Attorney General James’ Office of Special Investigation Releases Report on Death of Simran Gordon
NEW YORK – New York Attorney General Letitia James’ Office of Special Investigation (OSI) today released its report on the death of Simran Gordon in Rochester, Monroe County. Following a thorough and comprehensive investigation, including review of footage from body worn cameras (BWCs), surveillance video, interviews with responding police officers and civilian witnesses, and review of radio transmissions, 911 calls, ballistics testing reports, crime scene evidence, and photographs, OSI concluded that a prosecutor would not be able to disprove beyond a reasonable doubt at trial that the officer who shot Mr. Gordon was justified. In the report released today, OSI recommends that law enforcement agencies take special care to avoid prejudice or influence when issuing public statements about a person who died in an encounter with an officer of the law.

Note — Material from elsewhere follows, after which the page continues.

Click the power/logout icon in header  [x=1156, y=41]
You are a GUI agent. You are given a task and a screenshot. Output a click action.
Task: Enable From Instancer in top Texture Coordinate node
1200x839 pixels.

On October 6, 2021, around 9:30 p.m., Simran Gordon entered the Family Dollar store on West Main Street in Rochester and walked behind the front counter. He then showed the store employees a gun that he was holding in his sweatshirt pocket and told them to give him the money in the cash registers and the safe. After inputting the code to the safe, a store manager informed Mr. Gordon that the digital lock took five minutes to open. As this discussion was in progress, another employee went to a back room and called 911, telling the dispatcher that a man was robbing the store and holding employees at gunpoint. Two Rochester Police Department (RPD) officers were nearby and responded to the 911 call.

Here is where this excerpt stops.